§ Questions to answer:
[1] Duplicate a passage from the thread on synthesizing instrument sounds below, beginning at the words "In addition to" and stopping after the words "project,) and Loris.".
[2] In the thread on synthesizing instrument sounds below, which C++ framework is named as an example of physical modeling of instruments?

§ Document segment:

Is it possible to generate a musical instrument's sounds using only algorithms? or can it only be done via pre-recorded sound samples?

+5  A: 

It is completely possible - that is one of the things synthesizers do.

It being possible doesn't mean it is simple. Synthesizers are usually expensive, and the amount of algorithms used are complex - the wikipedia page I linked before has links to some of them.

Pre-recorded sounds are simpler and cheaper to use, but they also have their limitations - they sound more "repetitive" for example.

egarcia
+6  A: 

Wavetable synthesis (PDF) is the most realistic method of real-instrument synthesis, as it takes samples and alters them slightly (for example adding vibrato, expression etc).

The waveforms generated by most musical instruments (especially wind and brass instruments) are so complex that pure algorithmic synthesis is not yet optimised enough to run on current hardware - even if it were, the technical complexities of writing such an algorithm are huge.

Interesting site here.

Andy
Is there a tutorial on the net that shows how to generate the sound of a specific note of a specific instrument? eg. A4 on the piano (440Hz)A step by step guide with all equations and variables...
LaSha
@LaSha: from the page @Andy links to: "Ultimately, using additive synthesis is not efficient. In practice, you have to add a great many frequencies to make the sound realistic. I have come close to reproducing the note of an acoustic piano after adding nearly a hundred frequency components. Instruments that have sharp attack envelopes, like the hammer impact on a piano, require many frequencies just to get the sharp beginning to sound right."
egrunin
@ergrunin: It is true that many frequency components need to be added, but there are synthesis techniques such as FM (frequency modulation) that allow the addition of many frequency components with just a few sinusoids used to generate them. So its not necessarily true that additive synthesis is inefficient.
fsmc
+3  A: 

It certainly is, and there are many approaches. Wolfram recently released WolframTones, which (unsurprisingly, if you know Wolfram) uses cellular automata. A detailed description of how it functions is here.

Nick Johnson
+4  A: 

Several years back, Sound on Sound magazine ran an excellent series called "Synth Secrets" which can now be viewed online for free. They give a good introduction to the types of techniques used in hardware synthesizers (both analogue and digital), and includes some articles discussing the difficulties of replicating certain real-world instrument sounds such as plucked and bowed strings, brass, snare drums, acoustic pianos etc.

Mark Heath
+1  A: 

In addition to the answers provided here, there are also analysis synthesis frameworks that construct mathematical models (often based on capturing the trajectories of sinusoidal or noise components) of an input sound, allowing transformation and resynthesis. A few well-known frameworks are: SMS (available through the CLAM C++ project,) and Loris.

Physical models of instruments also are an option - they model the physical properties of an instrument such as reed stiffness, blowhole aperture, key clicking, and often produce realistic effects by incorporating non-linear effects such as overblowing. STK is one of these frameworks in C++.

§ Listed entries:
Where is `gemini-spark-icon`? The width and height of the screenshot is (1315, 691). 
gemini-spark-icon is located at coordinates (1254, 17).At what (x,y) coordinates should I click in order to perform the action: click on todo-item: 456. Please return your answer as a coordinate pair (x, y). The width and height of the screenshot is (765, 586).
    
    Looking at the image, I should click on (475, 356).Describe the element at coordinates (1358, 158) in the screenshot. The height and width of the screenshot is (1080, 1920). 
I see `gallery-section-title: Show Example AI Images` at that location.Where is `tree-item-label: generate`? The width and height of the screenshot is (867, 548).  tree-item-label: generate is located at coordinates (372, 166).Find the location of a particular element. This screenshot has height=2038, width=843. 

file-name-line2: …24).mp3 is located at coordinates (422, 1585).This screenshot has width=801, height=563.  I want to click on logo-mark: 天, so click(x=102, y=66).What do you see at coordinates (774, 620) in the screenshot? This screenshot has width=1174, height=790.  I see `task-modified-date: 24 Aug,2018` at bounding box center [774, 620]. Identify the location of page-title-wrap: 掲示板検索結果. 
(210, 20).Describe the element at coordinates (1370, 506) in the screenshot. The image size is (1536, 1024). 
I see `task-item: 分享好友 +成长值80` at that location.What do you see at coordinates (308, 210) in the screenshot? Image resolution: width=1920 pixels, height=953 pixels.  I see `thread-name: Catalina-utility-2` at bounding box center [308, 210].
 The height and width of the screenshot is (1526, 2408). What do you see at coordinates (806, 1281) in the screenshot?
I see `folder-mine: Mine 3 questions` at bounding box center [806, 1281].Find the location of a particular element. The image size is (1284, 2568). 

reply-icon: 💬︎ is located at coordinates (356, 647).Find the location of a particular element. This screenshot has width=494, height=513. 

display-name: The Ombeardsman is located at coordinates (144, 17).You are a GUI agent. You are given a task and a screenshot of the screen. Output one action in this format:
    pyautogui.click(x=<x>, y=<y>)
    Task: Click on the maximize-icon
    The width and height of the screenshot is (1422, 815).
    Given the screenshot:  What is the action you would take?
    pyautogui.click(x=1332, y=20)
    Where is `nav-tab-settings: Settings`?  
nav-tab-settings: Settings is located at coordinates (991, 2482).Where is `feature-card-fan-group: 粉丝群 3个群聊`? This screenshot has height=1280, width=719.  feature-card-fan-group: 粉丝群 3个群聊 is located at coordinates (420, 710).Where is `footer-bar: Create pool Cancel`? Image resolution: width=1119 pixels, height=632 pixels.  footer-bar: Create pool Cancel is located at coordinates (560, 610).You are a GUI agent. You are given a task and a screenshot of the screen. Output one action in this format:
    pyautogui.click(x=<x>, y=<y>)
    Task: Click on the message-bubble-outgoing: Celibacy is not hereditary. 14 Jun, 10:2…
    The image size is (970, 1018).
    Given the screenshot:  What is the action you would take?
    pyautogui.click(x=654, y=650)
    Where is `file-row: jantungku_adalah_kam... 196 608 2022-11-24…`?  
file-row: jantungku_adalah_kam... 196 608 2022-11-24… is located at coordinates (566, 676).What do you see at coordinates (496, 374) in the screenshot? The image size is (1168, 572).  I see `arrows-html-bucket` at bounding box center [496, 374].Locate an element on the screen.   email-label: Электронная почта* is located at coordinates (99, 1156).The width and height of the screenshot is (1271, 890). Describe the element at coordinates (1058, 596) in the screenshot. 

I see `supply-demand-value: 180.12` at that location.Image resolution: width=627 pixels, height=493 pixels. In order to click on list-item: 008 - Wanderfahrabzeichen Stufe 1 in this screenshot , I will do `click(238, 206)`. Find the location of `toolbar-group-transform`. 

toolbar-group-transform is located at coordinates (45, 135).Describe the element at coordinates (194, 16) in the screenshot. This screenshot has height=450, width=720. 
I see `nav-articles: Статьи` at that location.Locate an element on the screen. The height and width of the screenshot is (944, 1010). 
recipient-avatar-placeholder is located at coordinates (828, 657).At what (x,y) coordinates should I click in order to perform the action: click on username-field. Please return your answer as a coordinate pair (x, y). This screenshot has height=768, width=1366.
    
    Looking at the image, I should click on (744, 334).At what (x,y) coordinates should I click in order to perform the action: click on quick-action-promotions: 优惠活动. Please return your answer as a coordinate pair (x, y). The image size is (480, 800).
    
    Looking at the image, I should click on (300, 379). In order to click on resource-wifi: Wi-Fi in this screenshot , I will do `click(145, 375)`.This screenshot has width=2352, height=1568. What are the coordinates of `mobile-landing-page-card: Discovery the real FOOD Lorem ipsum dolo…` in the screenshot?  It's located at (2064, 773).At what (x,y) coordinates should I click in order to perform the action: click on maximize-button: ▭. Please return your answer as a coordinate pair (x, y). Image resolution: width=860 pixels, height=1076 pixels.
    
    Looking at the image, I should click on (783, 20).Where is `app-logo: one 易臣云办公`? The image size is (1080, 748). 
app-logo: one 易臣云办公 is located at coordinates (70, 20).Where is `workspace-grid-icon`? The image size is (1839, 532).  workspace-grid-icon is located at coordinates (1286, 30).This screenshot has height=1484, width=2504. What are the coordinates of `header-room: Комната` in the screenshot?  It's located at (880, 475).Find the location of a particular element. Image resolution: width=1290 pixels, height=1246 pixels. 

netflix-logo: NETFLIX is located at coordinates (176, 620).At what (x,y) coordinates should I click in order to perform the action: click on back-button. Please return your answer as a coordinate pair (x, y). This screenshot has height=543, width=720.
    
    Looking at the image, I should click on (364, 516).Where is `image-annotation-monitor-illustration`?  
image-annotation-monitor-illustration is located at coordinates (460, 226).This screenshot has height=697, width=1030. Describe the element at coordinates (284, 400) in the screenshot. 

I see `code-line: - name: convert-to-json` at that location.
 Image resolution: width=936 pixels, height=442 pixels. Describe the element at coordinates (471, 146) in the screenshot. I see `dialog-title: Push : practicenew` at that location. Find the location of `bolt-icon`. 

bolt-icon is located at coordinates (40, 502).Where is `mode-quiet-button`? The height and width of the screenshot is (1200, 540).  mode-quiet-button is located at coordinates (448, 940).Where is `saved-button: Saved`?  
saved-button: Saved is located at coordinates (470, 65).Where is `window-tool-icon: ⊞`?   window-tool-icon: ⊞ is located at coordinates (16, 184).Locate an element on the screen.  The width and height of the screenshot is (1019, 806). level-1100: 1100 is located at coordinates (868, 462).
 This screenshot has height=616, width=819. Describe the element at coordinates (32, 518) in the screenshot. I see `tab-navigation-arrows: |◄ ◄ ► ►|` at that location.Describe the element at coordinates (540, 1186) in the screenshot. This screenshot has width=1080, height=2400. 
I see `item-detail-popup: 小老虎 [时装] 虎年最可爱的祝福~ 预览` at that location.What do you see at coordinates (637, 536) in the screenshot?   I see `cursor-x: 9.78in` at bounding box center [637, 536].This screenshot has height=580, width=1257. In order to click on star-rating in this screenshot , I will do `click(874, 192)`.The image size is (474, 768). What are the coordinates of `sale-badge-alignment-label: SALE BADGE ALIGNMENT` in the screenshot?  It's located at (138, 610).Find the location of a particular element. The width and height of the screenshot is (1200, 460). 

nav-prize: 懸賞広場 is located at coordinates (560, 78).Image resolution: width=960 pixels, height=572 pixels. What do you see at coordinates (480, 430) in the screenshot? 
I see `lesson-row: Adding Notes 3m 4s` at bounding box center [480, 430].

§ Results of the exercise:
[1]
In addition to the answers provided here, there are also analysis synthesis frameworks that construct mathematical models (often based on capturing the trajectories of sinusoidal or noise components) of an input sound, allowing transformation and resynthesis. A few well-known frameworks are: SMS (available through the CLAM C++ project,) and Loris.

[2] STK